Installation is simple. Simply clone the repository and add it to your path.

cd ~
mkdir software
cd software
git clone https://github.com/bcov77/silent_tools
cd silent_tools
echo "PATH=\$PATH:$(pwd)"

These commands will print a line that looks like PATH=.... Add this to your .bashrc

Additionally, silentfrompdbs and silentextract require Rosetta. If you have already installed PyRosetta in your default python, then you're already good to go. Otherwise you'll need to make some symlinks.

cd ~/software/silent_tools
# Note that on your system, .linuxgccrelease may be different
#  Ensure that the first argument in these commands actually exists
ln -s /my/path/to/rosetta/main/source/bin/score_jd2.linuxgccrelease score_jd2
ln -s /my/path/to/rosetta/main/source/bin/extract_pdbs.linuxgccrelease extract_pdbs

Refresher on Silent Files

There are many types of silent files, but there is only one type that should ever be used. Binary silent files are the only type that should ever be used.

There are precisely 2 reasons to use silent files:

  1. All of your outputs are in one file (instead of 1M pdbs...)

  2. Silent files load 10X faster than pdbs.

Both of these points are huge. You won't clog up filesystems and you won't have to transfer absurd numbers of files between systems. Additionally, the faster load times make a huge difference when you forget to run a filter and have to load all 1M of your outputs just to spend 0.1 second analyzing each one.

To tell Rosetta to output to a silent file, use this:

rosetta_scripts ... -out:file:silent_struct_type binary -out:file:silent out.silent

This will produce one silent file with all your pdbs.

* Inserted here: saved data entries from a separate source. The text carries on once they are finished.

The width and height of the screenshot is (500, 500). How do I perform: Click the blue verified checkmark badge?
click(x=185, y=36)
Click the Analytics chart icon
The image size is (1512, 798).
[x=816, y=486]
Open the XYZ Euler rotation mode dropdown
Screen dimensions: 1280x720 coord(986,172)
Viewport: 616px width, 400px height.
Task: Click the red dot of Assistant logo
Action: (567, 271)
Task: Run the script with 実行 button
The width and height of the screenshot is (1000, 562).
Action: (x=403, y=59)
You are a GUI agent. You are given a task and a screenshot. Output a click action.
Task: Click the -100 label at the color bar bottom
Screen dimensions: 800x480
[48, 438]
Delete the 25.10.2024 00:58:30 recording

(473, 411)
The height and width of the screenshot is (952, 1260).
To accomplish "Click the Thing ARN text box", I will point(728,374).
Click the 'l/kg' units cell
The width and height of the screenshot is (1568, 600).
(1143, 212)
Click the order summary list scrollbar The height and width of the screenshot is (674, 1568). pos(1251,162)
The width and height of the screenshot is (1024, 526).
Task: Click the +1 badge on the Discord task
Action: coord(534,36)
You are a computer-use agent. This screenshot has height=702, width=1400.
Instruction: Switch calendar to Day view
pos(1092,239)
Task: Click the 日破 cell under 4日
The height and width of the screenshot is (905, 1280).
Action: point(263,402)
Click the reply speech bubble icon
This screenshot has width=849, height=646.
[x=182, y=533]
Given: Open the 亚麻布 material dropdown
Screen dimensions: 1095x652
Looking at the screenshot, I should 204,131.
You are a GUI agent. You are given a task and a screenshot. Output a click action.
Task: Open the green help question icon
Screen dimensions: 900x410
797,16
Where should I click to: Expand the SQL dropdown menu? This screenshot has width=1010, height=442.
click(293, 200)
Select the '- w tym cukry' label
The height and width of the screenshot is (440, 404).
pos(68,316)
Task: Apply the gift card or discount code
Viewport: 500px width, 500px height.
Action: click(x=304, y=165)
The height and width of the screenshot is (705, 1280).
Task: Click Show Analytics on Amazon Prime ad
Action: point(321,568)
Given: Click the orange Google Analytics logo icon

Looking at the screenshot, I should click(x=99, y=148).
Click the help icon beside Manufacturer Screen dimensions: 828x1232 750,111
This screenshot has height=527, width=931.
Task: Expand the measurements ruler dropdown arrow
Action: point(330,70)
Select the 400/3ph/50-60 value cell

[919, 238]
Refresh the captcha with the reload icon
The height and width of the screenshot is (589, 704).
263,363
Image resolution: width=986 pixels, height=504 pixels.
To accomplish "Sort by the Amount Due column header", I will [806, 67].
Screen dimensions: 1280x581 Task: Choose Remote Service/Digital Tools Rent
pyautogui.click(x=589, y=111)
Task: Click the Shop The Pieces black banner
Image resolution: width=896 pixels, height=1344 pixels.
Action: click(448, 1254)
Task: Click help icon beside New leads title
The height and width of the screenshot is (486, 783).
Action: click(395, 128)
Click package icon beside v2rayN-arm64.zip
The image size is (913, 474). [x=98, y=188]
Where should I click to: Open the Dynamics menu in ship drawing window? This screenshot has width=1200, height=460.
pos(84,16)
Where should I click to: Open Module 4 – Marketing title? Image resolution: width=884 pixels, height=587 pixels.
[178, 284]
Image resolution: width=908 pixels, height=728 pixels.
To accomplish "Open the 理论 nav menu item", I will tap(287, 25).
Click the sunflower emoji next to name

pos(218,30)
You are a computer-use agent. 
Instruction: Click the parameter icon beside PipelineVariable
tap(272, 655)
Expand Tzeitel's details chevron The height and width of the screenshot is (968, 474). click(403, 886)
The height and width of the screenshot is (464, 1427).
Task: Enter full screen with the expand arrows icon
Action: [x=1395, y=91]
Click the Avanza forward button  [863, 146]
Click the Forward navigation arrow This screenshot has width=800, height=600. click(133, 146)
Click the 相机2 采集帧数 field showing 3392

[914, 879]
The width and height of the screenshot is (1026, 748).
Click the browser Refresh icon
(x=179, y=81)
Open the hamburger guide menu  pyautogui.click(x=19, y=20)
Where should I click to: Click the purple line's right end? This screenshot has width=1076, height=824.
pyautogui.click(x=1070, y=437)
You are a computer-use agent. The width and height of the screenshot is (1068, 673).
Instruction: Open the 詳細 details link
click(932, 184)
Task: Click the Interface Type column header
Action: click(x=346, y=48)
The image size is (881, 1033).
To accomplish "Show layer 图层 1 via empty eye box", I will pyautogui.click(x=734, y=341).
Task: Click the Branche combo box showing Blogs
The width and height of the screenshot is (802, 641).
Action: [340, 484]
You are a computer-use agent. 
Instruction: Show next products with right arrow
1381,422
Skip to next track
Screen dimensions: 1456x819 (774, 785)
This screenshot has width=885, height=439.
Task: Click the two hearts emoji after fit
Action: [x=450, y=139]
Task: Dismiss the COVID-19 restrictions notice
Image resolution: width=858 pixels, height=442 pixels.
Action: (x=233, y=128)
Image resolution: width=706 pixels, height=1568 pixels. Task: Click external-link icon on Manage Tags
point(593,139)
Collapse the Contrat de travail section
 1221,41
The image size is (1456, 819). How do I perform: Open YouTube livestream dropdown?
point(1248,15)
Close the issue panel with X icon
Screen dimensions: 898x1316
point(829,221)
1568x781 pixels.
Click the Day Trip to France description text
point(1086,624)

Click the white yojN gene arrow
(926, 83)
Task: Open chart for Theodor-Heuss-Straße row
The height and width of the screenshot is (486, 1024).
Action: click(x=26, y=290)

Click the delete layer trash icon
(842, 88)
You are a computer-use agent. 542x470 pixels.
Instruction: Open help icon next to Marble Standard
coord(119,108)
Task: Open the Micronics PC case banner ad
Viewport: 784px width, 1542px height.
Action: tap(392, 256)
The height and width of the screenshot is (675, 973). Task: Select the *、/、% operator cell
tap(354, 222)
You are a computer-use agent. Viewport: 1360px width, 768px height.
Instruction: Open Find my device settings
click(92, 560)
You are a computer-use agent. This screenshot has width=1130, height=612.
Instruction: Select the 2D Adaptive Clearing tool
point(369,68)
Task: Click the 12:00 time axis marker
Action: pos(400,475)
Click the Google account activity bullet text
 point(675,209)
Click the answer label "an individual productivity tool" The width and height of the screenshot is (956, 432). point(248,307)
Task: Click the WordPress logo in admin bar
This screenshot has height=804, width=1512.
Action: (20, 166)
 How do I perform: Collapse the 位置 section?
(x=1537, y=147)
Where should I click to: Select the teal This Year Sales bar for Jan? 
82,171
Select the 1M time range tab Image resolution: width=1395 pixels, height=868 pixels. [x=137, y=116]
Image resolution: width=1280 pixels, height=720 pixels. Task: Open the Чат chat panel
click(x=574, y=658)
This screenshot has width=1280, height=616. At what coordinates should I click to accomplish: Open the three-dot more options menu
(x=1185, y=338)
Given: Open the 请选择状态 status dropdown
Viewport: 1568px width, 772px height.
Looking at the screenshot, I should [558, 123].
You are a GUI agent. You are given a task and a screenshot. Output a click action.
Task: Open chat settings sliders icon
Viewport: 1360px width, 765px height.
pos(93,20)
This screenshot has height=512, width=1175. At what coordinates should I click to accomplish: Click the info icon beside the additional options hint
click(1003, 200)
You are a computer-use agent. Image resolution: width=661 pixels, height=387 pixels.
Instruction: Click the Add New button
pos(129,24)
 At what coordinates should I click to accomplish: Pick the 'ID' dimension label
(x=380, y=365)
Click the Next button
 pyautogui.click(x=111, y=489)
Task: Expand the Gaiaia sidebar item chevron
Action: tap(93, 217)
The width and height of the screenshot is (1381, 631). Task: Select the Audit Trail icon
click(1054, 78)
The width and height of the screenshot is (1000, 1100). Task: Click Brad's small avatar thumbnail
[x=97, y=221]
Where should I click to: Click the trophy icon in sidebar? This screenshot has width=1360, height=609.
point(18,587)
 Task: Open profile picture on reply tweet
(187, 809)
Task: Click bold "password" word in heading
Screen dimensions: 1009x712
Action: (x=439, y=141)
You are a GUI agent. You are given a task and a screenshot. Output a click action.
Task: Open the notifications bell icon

If you produce many silent files, it is almost always easier to combine them into one giant one.

cat runs/*/out.silent > combined.silent

To tell Rosetta to read from a silent file, use this:

rosetta_scripts ... -in:file:silent_struct_type binary -in:file:silent in.silent

If you only want to work with a subset of the designs in a silent file, the easy solution is to do this:

rosetta_scripts ... -in:file:silent_struct_type binary -in:file:silent in.silent -tags tag1 tag2 tag3 tag4
OR
rosetta_scripts ... -in:file:silent_struct_type binary -in:file:silent in.silent -tagfile tags.list

However, a better way is this:

silentslice in.silent tag1 tag2 tag3 tag4 > tmp.silent
rosetta_scripts ... -in:file:silent_struct_type binary -in:file:silent tmp.silent
OR
cat tags.list | silentslice in.silent > tmp.silent
rosetta_scripts ... -in:file:silent_struct_type binary -in:file:silent tmp.silent

This way, Rosetta doesn't need to read the entire silent file. You only give it the bare minimum. silentsplit is useful here too.

But I don't want to extract silent files

Extracting silent files is so easy though!

silentextract my.silent

But I only want to look at one silent pdb!

silentextractspecific my.silent that_one_I_want_to_look_at

What about a list of pdbs?

cat list_of_tags.list | silentextractspecific my.silent

I would argue to you that silent files provide a more natural way to work with pdbs. Consider a workflow where we make a bunch of outputs and then filter by column 10 in the scorefile.

With silent files:

cat runs/*/out.silent > combined.silent
silentscorefile combined.silent
cat combined.sc | awk '{if ($10 > 100) {print $NF}}' | silentextractspecific combined.silent

Without silent files:

find runs/ -name '*.pdb' > pdbs.list
cat runs/*/*.sc > combined.sc
cat combined.sc | awk '{if ($10 > 100) {print $NF ".pdb"}}' | grep -f - pdbs.list > good_paths.list
cat good_paths.list | xargs cp -t .

Both methods work, but I hope you agree that the one with silent files is cleaner. runs/ may be safely deleted in the silent file case leaving you with a single file representing your whole run.